> _Exercise details_
Reproduce the material below only from the line with "This screenshot has" to the line with "Given: Open the Menu", both included, keeping each line exact and dropping the pictures.
──────────────────────────────
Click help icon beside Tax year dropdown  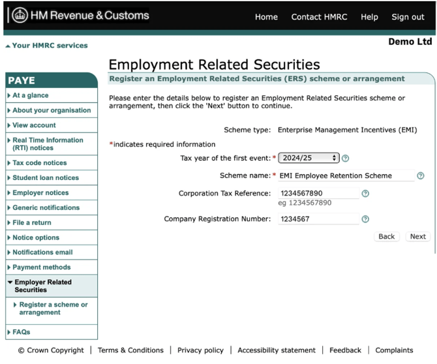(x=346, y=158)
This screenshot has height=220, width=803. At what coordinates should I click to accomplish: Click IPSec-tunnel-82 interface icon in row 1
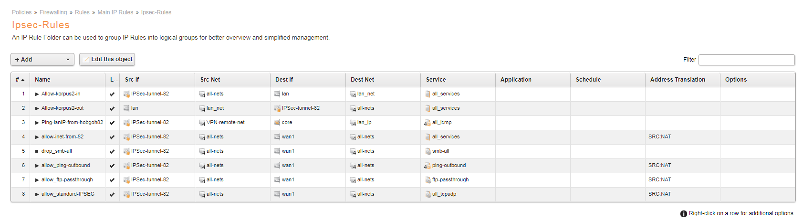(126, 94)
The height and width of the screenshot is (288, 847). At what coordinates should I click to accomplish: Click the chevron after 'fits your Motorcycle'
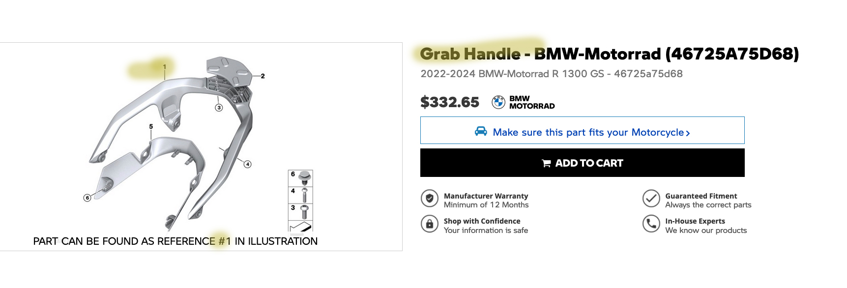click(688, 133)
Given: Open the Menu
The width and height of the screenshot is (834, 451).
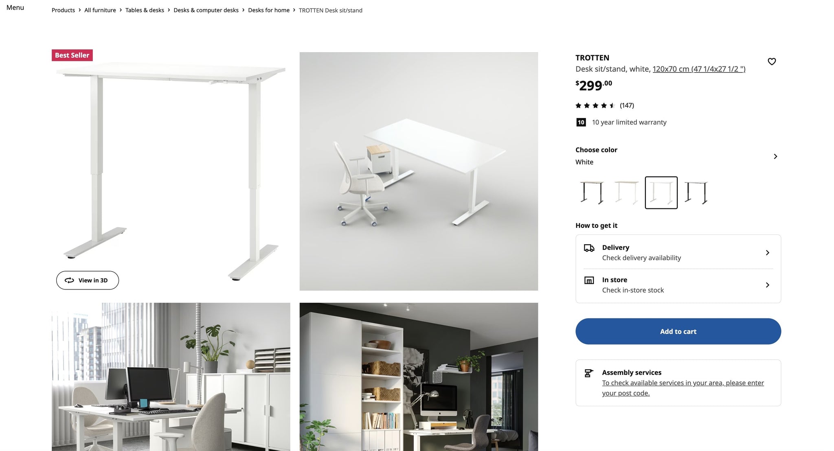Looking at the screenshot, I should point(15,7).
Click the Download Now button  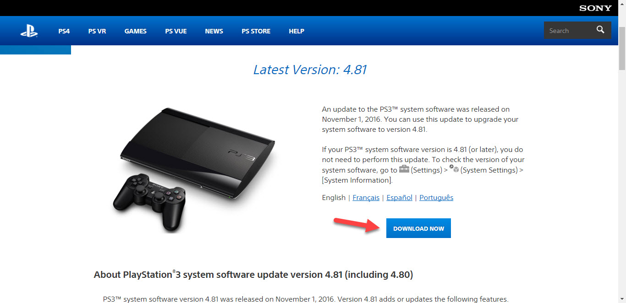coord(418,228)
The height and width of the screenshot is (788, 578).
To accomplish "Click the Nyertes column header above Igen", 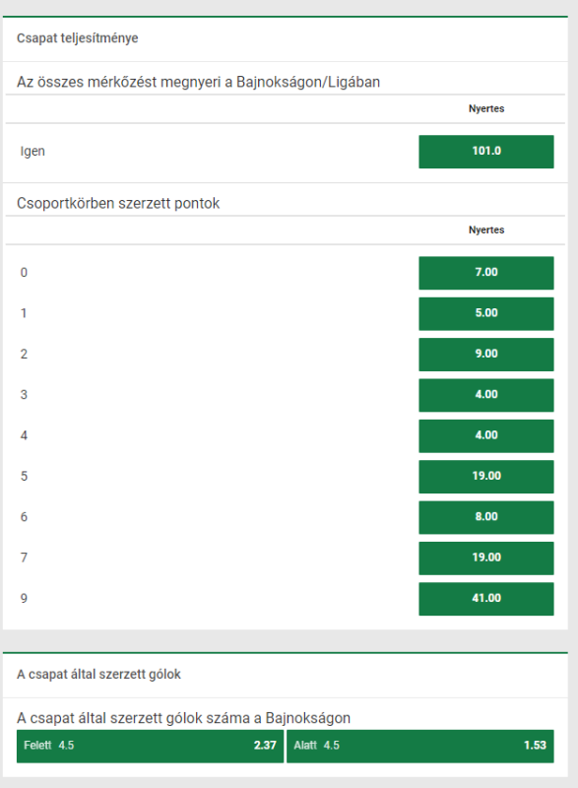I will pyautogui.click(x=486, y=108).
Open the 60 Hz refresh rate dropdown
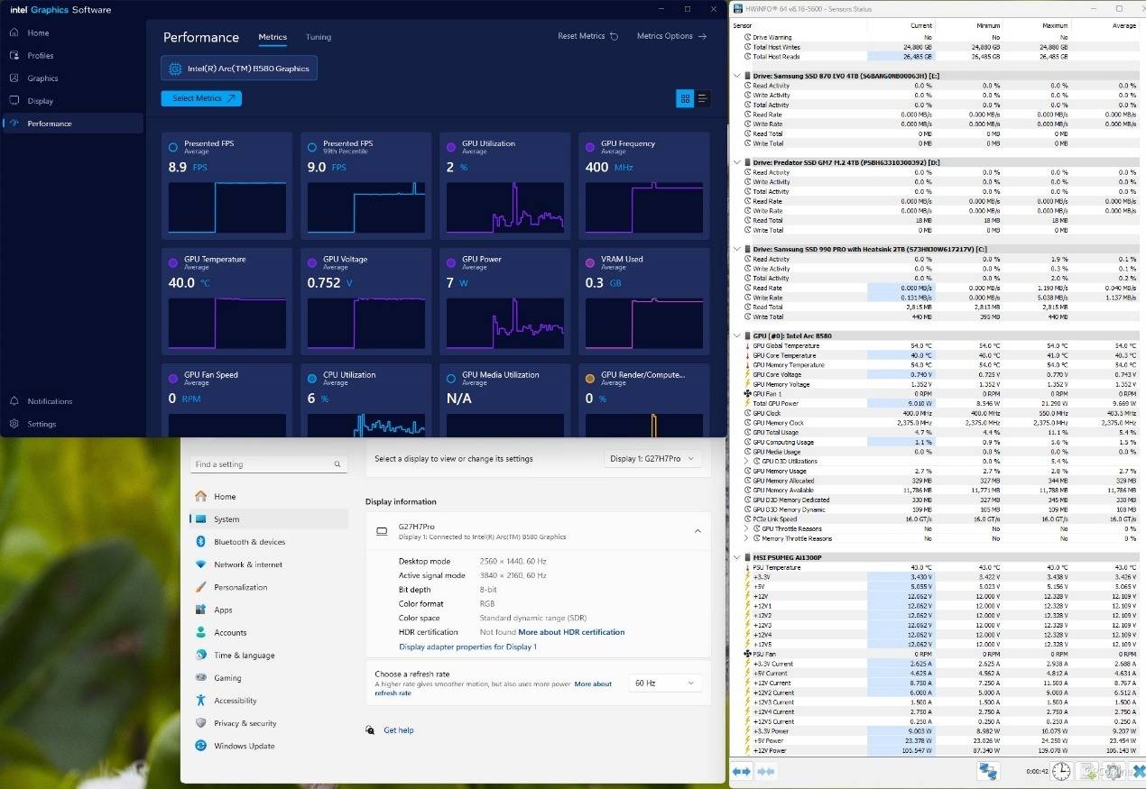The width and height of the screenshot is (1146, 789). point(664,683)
──────────────────────────────
> _Answer_
This screenshot has height=220, width=803. At what coordinates should I click to accomplish: Click IPSec-tunnel-82 interface icon in row 1
(126, 94)
The height and width of the screenshot is (288, 847). At what coordinates should I click to accomplish: Click the chevron after 'fits your Motorcycle'
click(688, 133)
Given: Open the Menu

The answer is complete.